Starbucks CEO counters Trump's travel ban with vow to hire 10,000 refugees
Starbucks CEO Howard Schultz has sent an open letter to staff pledging to hire 10,000 refugees over the next five years in response to Donald Trump's immigration ban.
Schultz condemned the president's order saying it caused "confusion, surprise and opposition". He said recruitment will start in the United States and focus on immigrants "who have served with US troops as interpreters and support personnel".
Recruitment drive for refugees
The recruitment pledge was "a concerted effort to welcome and seek opportunities for those fleeing war, violence, persecution and discrimination". It will apply to 10,000 refugees over 75 countries where Starbucks operates.
Schultz, who supported Hillary Clinton during the presidential campaign, said Starbucks wants to communicate with workers more frequently.
"I am hearing the alarm you all are sounding that the civility and human rights we have all taken for granted for so long are under attack, and want to use a faster, more immediate form of communication to engage with you on matters that concern us all as partners," he wrote.

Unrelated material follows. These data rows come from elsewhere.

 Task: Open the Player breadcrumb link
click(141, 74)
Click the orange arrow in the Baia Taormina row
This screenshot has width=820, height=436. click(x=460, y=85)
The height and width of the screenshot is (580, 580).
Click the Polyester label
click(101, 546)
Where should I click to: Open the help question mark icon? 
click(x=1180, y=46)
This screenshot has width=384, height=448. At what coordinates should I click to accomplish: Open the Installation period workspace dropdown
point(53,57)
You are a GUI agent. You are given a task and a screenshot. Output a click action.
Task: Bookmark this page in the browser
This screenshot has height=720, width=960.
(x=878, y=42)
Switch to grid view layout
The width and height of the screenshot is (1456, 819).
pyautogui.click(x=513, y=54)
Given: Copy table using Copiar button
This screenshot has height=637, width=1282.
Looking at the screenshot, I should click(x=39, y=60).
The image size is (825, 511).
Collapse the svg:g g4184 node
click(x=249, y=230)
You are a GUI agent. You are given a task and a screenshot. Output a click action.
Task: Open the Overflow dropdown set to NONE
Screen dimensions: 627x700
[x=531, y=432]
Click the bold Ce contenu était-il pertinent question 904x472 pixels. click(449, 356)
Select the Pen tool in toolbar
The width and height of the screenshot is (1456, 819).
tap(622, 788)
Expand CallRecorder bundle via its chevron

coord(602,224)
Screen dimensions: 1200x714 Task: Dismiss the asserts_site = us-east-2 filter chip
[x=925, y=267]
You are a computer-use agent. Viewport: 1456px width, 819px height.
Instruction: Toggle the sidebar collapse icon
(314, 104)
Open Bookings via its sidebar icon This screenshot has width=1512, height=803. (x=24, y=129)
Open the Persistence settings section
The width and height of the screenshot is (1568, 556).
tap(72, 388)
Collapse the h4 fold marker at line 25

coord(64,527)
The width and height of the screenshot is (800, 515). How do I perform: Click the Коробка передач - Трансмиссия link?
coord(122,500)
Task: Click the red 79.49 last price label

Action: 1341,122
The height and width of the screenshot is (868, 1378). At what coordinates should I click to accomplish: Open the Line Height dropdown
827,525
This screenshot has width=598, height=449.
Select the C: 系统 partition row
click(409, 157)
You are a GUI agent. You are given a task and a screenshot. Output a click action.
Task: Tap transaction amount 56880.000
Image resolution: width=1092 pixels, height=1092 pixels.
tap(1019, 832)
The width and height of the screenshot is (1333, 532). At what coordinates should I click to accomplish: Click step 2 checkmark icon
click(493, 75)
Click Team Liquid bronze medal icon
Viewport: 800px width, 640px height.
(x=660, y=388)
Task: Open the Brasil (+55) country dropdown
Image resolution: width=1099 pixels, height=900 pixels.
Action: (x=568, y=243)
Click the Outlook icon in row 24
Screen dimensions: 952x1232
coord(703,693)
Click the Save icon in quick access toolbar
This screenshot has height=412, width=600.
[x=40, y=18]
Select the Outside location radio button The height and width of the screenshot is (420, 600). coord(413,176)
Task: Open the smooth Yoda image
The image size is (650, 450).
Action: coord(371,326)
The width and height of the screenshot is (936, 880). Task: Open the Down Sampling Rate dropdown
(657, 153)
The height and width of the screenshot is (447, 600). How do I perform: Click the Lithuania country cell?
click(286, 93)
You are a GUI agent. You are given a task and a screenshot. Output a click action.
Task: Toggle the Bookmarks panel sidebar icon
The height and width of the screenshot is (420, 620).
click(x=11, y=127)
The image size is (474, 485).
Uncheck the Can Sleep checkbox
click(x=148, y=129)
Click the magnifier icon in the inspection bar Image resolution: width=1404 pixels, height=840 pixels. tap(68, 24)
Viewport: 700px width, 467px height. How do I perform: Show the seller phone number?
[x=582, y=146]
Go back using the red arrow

He added that he wanted his employees to know that the company would "neither stand by, nor stand silent, as the uncertainty around the new administration's actions grows with each passing day".
The letter also said that Starbucks would back coffee growers in Mexico, provide health insurance to eligible workers if the Affordable Care Act is repealed and support a Obama administration program that allows young immigrants who were brought to the U.S. as children to apply for a 2-year reprieve from deportation and a work permit.
Revolt against Trump
Schultz is the latest US corporate chief to slam Trump's ban. Silicon Valley giants, tech and entertainment companies such as Apple, Uber, Netflix, Twitter, Google and Facebook have made public statements against it. Airbnb is offering free accommodation to those affected by travel restrictions.
Trump signed an executive order barring immigrants from seven countries — Iraq, Syria, Iran, Libya, Sudan, Somalia and Yemen — from entering the United States for a minimum of 90 days. He also suspended the US refugee program for 120 days.
The Associated Press contributed reporting.